1. Compound Exotics, Richmond, VA
2. S&S Exotic Animals, Houston, TX
How Much Does Ferrets Cost Online?
Prices vary and typically run a bit more expensive than adoption agencies. You will have to pay for shipping, which can be pricey since it’s for a live animal. Someone must be home to sign for the delivery. Availability is often limited. They may also sell quickly. Our research found most pets sell for around $200.
Pet Stores That Sell Ferrets
Most pet stores that sell ferrets require in-store purchases. That’s beneficial for the animal since it doesn’t have to go through the stress of airline travel. You won’t have to deal with going through any additional hoops.
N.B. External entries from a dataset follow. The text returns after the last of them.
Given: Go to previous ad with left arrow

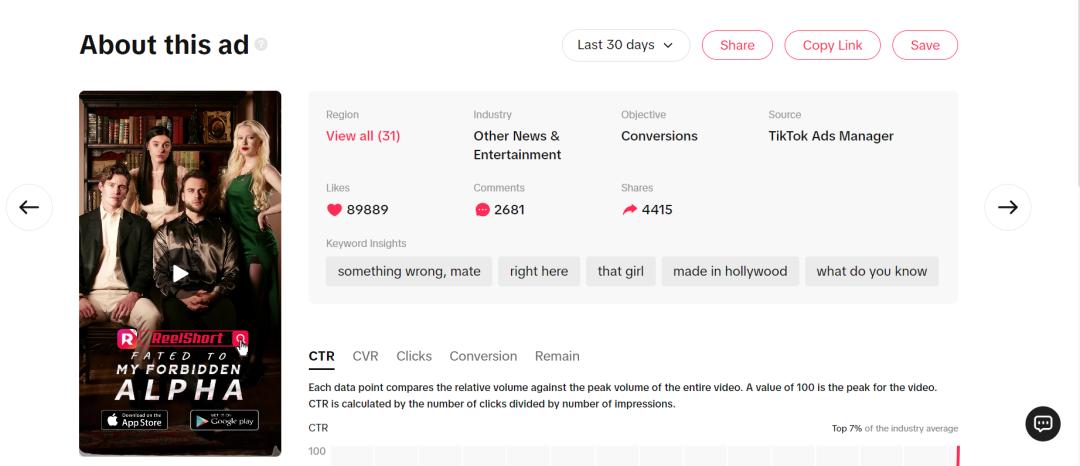Looking at the screenshot, I should coord(29,207).

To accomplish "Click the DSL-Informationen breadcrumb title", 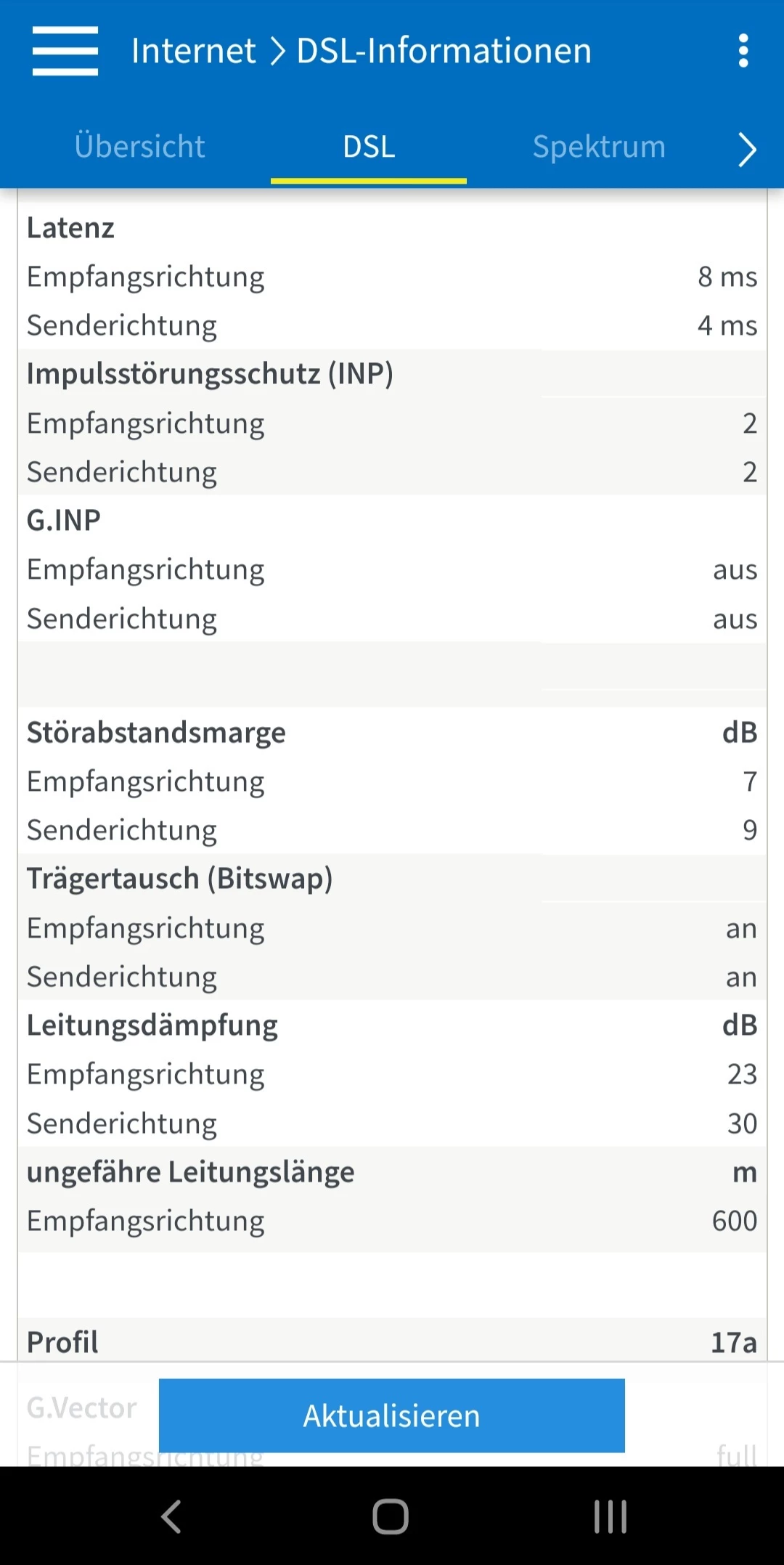I will (x=444, y=51).
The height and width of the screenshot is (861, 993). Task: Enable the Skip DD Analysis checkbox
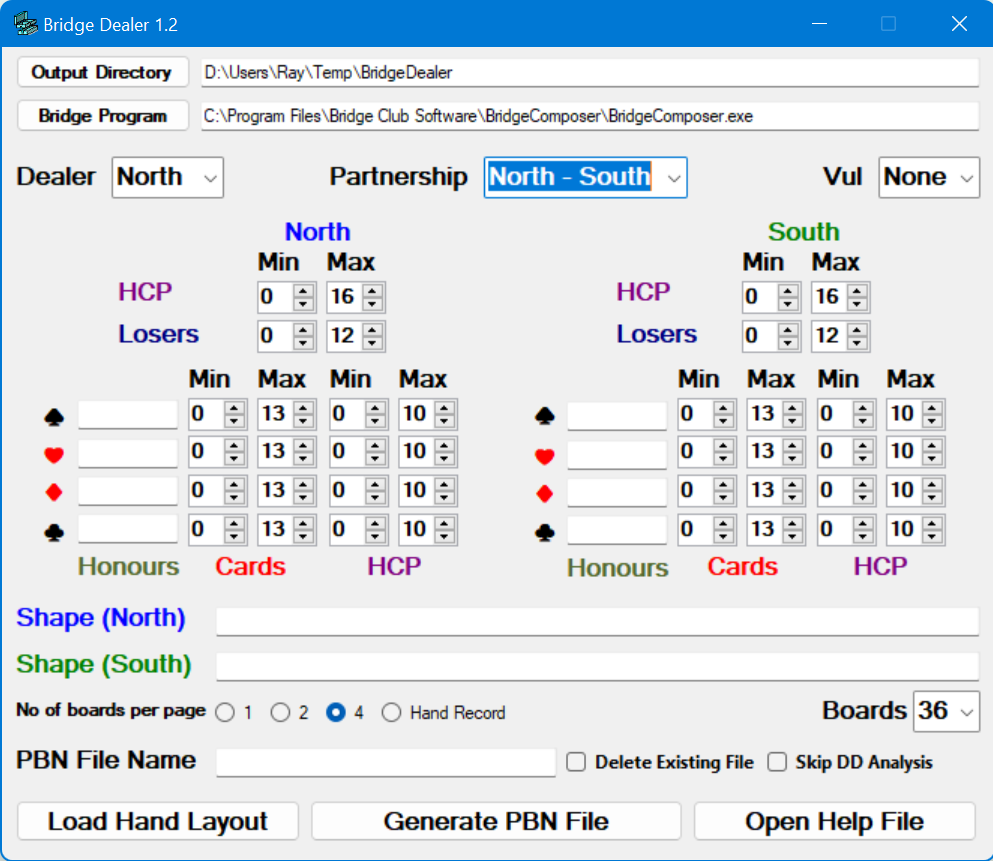pyautogui.click(x=778, y=762)
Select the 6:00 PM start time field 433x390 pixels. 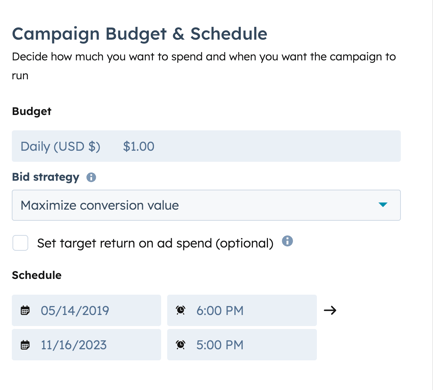point(242,310)
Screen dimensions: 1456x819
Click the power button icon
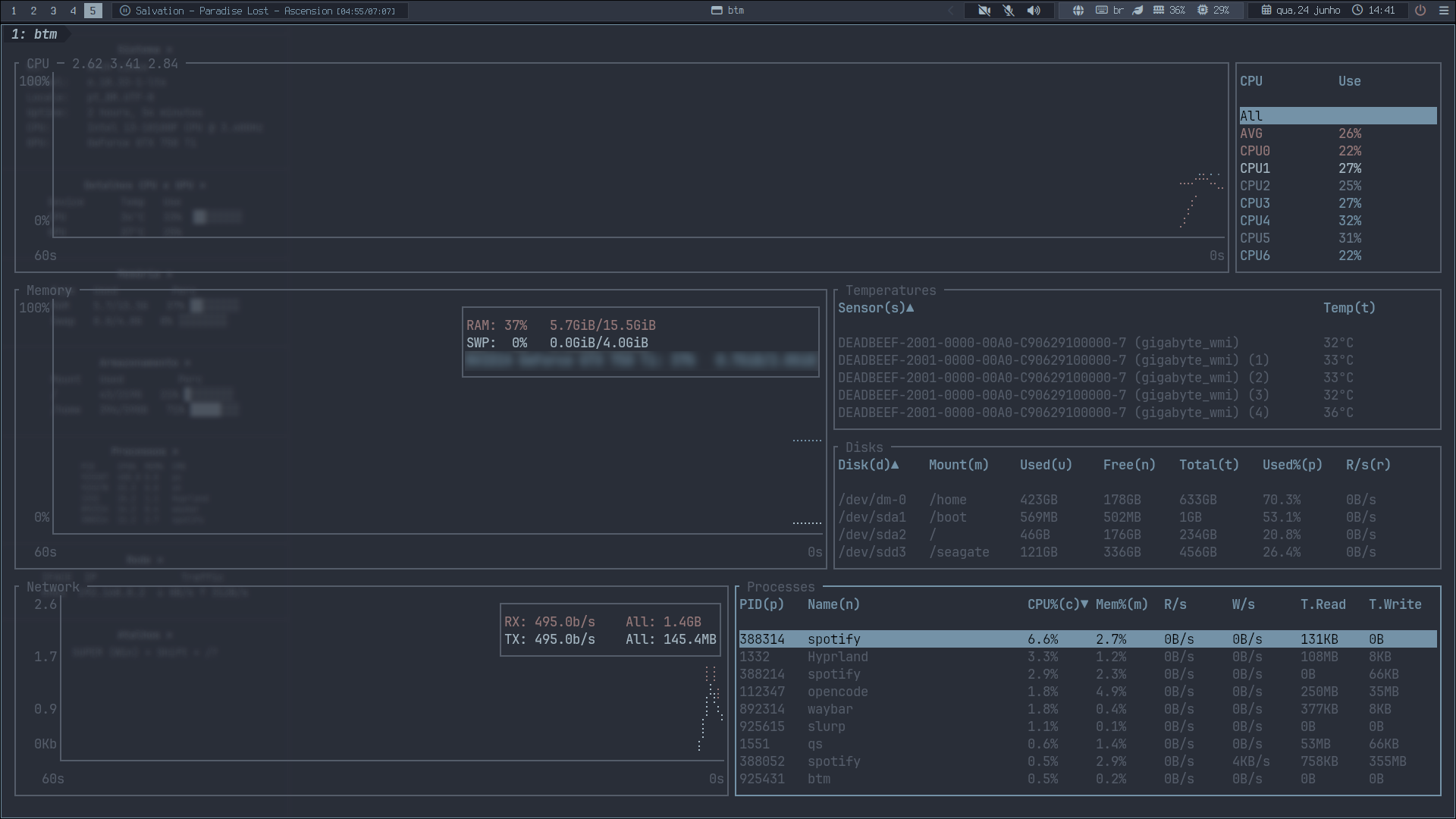click(1420, 11)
It also gives you an opportunity to connect personally with a ferret. It’s worth mentioning that PetSmart doesn’t sell live animals but holds adoption events instead.
1. Petco, Various Locations
Not all stores carry ferrets. The website has a handy search function to help you find a location near you. The animals are sold neutered and socialized. The selection may also be limited. However, many stores have an animal clinic on-site that provides additional reassurance of the health of any live pets they sell.
2. Independently Owned Pet Stores, Various Locations
Many chains have phased out selling live animals. However, your local pet store may offer live ferrets. The owners often have a business relationship with breeders. You’re also likely to get an animal that has been handled and socialized when dealing with a small business.
How Much Does Ferrets Cost in the Store?
These pets are often more expensive to cover the business’s expenses. After all, they’re in it to make money. You’ll likely get a health guarantee. You’ll also have an opportunity to talk to an educated sales associate to answer any questions you may have. It’s a good chance to get all the supplies you need for one-stop shopping. Ferrets often cost $399 or more.
Ferrets Breeder Information
Buying a ferret from a breeder offers many benefits. The animals have undoubtedly received quality care and early socialization. That can translate into a better pet, a boon for first-time owners. Breeders often show their ferrets, so you’ll likely find animals of varying lineages, from pet to champion quality. The price you pay will reflect this trait.
Breeders will likely screen potential pet owners like rescue organizations. Their best interest lies with the ferrets. A good place to look for sellers in your area is the American Ferret Association. The site also has a list of veterinarians specializing in ferrets.
Tips for Adopting or Buying a Ferret
Researching ferrets is the best advice we can offer when considering adopting or buying a ferret, especially if you are new to the hobby. We also suggest connecting with other pet owners on social media or other venues. Don’t hesitate to ask questions to get the intel.
Understand the time commitment that owning a ferret entails. It is not an animal that should stay in a cage all day long. They are social creatures and need this interaction to remain mentally healthy. You can get a second ferret for some company if you anticipate being pressed for time. However, frequent handling is essential to ensure your pet stays tame.
Getting any pet requires thought before diving into ownership. Caring for a ferret rests somewhere between a dog and a cat in terms of time dedicated to them. The former is quite hands-on, while the latter is known for its independence. A ferret requires interaction to provide vital mental stimulation. It’s just as important as paying attention to the animal’s physical needs. It is also what makes pet ownership so rewarding.